А вот утром… Чего там только не обнаруживалось утром — железная дорога, какой не было ни у кого из приятелей по детскому саду или школе, разноцветные солдатики, каких не увидишь в «Детском мире», машинки, рыцарский замок и всякие прочие чудеса.

Короче, ни с того ни с сего вспомнилось — и начал вдруг рассказывать об этом Корейцу. Забыв, что это у него, Андрея, было обеспеченное детство, богатые по тем временам мама с папой, любовь, забота и вечные подарки по поводам и без. А Кореец совсем другой, он из глубинки, из какой-то дыры под Кемеровом, что ли, мать — уборщица в школе, папаша — рабочий на заводе, вечно пьяный. Кореец давно еще рассказал — в тот год, когда рулил тут после смерти Вадюхи перед своим отъездом в Штаты, сказав Андрею, что хочет оставить его вместо себя, и они автоматически стали самыми близкими.

Вот тогда они как-то махнули прилично, Кореец и рассказал. И Андрей слушал внимательно, удивляясь откровенности всегда скрытного кореша. Про то, как тот рано начал заниматься боксом, поняв, что это единственный способ свалить из заброшенного городишки. Про то, как по вечерам после тренировок шатался по разбитым и стремным улицам во главе компании таких же пацанов — отличаясь от них не только тем, что был сильнее, умнее и хитрее, за что и стал главным, но и тем, что они курили вовсю с малолетства и жрали водку, а Кореец не пил, для него бокс был важнее. Недаром стал чемпионом России среди юниоров.

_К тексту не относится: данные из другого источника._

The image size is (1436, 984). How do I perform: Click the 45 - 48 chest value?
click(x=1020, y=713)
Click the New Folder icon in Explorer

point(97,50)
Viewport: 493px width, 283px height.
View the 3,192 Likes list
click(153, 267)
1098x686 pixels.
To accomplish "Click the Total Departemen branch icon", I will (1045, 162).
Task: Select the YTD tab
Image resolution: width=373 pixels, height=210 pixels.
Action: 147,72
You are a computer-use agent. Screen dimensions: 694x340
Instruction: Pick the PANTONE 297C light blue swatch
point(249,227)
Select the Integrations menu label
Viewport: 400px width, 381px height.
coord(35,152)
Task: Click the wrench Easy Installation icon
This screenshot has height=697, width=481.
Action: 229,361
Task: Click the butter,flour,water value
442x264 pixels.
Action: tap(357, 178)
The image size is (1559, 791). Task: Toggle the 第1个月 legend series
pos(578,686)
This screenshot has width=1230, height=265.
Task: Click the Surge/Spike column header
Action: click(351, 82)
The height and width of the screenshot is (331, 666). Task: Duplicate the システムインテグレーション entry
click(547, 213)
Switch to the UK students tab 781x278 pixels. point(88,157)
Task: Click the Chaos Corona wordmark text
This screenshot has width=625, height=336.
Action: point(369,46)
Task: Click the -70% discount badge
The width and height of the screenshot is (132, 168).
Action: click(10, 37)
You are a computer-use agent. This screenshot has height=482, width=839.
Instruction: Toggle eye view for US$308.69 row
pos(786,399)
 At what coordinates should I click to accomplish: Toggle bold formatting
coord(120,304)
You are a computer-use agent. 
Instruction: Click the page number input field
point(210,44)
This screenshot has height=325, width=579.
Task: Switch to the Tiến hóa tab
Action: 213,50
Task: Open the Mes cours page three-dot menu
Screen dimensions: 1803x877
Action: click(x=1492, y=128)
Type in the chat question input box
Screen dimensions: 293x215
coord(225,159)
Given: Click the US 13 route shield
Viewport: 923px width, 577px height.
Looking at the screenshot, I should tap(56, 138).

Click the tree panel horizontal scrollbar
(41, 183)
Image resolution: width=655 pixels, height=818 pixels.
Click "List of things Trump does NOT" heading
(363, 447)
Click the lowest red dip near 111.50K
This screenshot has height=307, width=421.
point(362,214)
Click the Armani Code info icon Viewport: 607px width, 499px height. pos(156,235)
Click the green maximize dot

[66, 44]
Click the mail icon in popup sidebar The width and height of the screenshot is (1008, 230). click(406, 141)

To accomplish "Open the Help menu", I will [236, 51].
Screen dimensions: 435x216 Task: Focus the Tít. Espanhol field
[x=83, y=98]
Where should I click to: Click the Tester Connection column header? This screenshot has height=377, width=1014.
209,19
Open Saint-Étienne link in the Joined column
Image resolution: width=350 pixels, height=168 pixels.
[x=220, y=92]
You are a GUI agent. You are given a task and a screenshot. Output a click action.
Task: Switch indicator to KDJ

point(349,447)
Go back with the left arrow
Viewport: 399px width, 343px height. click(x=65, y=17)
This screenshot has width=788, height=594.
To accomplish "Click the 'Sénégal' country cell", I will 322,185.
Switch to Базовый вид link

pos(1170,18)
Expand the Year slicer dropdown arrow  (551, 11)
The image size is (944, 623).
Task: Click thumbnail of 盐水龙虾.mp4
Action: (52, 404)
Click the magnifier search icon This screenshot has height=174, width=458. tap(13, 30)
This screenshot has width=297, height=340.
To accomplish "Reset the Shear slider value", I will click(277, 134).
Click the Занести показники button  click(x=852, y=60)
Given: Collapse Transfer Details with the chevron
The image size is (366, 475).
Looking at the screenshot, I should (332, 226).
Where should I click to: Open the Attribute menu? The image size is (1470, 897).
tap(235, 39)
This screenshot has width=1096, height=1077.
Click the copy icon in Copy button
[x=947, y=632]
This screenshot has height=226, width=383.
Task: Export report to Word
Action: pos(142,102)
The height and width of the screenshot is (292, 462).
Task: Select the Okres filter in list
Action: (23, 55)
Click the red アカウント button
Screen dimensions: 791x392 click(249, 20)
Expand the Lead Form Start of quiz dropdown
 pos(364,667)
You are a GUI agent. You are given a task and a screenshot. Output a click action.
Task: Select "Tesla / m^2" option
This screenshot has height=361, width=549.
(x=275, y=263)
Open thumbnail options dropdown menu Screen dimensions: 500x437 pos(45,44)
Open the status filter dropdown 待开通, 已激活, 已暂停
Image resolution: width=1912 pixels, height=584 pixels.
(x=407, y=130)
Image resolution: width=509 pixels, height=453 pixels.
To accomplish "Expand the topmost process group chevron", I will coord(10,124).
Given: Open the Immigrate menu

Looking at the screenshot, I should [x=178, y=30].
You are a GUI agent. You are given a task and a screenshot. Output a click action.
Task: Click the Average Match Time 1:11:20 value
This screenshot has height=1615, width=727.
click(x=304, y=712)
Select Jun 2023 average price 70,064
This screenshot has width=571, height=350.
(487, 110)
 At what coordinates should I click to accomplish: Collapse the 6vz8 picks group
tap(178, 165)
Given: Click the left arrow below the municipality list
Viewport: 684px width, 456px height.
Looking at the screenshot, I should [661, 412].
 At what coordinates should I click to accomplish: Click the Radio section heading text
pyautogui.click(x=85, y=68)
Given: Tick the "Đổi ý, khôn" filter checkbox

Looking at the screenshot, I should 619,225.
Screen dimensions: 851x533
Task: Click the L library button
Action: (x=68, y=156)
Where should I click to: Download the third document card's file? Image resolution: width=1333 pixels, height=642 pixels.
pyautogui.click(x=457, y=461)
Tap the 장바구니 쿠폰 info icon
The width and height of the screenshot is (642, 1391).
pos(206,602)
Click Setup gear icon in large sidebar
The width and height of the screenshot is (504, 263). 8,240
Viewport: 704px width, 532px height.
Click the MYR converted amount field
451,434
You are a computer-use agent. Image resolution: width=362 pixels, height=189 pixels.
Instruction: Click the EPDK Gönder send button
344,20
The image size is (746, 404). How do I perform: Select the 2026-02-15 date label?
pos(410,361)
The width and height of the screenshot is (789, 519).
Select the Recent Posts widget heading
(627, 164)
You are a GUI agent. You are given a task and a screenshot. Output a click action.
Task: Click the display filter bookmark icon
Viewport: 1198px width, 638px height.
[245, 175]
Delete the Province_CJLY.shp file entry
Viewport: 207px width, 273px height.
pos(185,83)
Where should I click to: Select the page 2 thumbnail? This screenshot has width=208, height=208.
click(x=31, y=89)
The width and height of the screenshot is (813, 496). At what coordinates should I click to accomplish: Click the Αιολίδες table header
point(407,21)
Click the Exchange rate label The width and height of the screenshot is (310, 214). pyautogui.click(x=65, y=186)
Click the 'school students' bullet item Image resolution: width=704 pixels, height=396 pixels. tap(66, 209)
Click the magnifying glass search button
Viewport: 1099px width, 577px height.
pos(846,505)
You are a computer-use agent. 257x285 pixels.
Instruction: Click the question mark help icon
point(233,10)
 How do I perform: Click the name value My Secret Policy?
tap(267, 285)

Генка рассказывал еще, что девок любил и они его, а женился на однокласснице. Которая привлекла именно тем, что не трахалась ни с кем, что училась хорошо — словом, была другая. Прямо сразу после окончания школы и женился. А денег не хватало — ну и связался со взрослыми уже бандитами, которые давно к себе звали. Тем более что боксу это не мешало, они поощряли только, что пацан не водку жрет, а в зал ходит. А потом сел Генка — стоял на стреме, когда магазин брали, а мимо дружинники шли, ну и докопались. Он их и уложил в два удара — а один помер потом.